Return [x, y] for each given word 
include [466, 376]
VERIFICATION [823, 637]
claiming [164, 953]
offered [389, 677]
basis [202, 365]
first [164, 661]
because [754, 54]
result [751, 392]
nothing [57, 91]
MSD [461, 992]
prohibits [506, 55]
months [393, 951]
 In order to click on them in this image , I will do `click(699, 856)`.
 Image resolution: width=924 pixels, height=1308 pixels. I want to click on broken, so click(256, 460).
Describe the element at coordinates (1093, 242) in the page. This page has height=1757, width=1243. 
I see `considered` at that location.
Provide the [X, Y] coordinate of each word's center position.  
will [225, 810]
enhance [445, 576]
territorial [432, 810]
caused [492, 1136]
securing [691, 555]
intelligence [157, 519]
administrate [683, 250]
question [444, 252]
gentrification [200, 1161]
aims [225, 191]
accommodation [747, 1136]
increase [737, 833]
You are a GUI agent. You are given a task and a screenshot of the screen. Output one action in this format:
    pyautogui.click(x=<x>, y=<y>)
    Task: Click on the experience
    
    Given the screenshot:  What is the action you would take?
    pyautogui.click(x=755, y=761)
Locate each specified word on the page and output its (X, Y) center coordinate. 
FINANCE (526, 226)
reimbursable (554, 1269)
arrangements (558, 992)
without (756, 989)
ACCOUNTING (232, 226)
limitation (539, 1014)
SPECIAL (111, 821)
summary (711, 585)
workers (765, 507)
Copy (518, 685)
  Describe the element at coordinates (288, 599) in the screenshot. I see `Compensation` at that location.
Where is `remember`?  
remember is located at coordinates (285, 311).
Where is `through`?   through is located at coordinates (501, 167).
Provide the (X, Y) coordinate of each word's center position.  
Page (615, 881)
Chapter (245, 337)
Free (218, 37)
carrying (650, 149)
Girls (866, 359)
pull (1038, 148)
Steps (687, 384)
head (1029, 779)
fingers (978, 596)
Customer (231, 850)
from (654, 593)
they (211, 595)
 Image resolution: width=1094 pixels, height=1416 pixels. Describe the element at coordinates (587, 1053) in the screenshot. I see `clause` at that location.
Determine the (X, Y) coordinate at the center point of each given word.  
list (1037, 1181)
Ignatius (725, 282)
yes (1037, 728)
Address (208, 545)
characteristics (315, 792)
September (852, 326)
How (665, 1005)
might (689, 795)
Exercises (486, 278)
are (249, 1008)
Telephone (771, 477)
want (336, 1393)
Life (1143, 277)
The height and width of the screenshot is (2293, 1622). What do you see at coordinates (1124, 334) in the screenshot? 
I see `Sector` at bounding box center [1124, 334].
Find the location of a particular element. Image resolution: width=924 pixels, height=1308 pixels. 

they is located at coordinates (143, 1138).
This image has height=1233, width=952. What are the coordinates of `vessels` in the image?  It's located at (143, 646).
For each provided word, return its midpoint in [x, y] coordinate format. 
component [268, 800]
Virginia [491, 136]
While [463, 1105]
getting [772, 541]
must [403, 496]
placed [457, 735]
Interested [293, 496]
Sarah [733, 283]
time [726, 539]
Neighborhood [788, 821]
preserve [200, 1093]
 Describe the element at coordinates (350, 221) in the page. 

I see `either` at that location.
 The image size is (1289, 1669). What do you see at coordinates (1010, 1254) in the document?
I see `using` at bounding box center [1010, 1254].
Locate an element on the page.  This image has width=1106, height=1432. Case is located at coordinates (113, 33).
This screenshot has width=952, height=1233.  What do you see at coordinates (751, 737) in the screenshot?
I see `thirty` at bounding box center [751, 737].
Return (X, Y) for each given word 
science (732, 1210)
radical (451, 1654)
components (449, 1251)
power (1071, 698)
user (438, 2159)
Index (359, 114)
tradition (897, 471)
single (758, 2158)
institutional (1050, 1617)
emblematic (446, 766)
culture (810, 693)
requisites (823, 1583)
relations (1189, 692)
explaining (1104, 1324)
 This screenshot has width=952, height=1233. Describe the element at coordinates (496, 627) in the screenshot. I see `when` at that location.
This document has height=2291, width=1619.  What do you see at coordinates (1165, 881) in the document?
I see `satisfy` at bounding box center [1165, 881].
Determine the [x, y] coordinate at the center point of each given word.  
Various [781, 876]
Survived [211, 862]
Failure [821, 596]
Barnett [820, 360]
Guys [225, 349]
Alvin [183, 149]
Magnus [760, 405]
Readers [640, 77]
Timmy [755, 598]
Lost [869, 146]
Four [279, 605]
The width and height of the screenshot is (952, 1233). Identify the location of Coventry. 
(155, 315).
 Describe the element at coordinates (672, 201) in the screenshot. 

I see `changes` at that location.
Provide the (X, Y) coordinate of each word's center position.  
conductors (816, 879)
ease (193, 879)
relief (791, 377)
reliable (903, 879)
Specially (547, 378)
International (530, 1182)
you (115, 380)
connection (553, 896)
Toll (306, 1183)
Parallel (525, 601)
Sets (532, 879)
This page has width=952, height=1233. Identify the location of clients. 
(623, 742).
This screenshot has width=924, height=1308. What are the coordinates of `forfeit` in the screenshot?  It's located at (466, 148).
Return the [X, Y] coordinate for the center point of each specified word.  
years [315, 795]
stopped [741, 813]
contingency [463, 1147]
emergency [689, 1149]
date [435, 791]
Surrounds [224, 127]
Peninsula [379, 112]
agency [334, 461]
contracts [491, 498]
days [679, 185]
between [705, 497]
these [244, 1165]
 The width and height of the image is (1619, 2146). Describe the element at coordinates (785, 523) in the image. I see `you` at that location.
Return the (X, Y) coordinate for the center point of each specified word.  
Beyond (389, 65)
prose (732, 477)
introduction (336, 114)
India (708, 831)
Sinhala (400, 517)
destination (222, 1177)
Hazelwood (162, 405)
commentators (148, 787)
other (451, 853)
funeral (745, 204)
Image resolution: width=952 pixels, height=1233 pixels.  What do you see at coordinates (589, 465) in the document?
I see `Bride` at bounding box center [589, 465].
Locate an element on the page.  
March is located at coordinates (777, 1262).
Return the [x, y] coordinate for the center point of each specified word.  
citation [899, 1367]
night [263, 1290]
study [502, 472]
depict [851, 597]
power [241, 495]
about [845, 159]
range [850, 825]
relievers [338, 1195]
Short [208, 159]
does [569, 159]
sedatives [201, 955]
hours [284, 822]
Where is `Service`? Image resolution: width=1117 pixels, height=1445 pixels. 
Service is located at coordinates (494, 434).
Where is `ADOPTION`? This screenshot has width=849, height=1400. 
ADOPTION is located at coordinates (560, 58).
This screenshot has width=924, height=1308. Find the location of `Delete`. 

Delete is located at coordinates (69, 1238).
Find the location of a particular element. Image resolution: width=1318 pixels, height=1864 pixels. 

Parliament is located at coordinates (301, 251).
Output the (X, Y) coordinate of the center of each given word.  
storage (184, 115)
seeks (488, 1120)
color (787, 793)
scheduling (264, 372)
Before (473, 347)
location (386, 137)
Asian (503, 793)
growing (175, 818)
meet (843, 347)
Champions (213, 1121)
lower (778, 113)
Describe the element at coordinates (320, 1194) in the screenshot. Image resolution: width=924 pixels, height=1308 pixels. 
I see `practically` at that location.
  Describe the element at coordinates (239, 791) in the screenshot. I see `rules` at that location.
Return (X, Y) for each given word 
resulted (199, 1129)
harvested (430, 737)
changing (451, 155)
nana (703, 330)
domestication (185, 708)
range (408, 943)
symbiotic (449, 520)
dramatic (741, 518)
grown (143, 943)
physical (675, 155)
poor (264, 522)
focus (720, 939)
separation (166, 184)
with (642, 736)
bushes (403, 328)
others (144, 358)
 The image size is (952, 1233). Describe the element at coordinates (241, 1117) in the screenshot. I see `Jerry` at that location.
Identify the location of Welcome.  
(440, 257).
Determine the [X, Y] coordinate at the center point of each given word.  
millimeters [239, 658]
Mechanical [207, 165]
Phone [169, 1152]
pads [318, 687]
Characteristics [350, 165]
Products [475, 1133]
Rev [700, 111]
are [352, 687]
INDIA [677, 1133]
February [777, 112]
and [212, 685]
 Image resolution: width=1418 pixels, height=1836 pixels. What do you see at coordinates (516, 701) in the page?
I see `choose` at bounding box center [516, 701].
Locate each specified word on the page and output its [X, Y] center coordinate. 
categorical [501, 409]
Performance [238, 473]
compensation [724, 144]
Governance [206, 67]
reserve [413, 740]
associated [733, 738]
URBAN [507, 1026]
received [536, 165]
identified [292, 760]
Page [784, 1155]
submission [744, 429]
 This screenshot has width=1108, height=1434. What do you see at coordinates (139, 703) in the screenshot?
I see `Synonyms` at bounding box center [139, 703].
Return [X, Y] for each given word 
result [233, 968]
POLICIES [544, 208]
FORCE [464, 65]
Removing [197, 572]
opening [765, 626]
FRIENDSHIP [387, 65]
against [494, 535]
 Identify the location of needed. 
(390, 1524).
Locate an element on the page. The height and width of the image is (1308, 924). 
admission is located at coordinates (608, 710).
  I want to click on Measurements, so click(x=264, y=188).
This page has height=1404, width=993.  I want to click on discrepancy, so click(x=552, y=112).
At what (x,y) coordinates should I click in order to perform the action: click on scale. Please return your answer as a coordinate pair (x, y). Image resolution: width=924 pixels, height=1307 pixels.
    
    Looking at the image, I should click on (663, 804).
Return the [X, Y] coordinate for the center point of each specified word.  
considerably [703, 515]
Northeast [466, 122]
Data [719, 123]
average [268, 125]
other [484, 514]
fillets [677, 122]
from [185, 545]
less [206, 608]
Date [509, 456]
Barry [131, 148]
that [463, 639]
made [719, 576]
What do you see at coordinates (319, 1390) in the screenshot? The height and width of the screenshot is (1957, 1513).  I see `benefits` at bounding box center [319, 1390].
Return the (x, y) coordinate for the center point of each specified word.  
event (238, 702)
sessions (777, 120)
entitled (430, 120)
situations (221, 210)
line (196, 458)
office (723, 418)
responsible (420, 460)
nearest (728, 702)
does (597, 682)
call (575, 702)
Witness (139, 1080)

◆ TASK INSTRUCTIONS
State how many lines of the listing above contain the string "Determine", treating uppercase and lowercase letters as distinct, and give only that number.

◆ SOLUTION FOR THIS TASK
3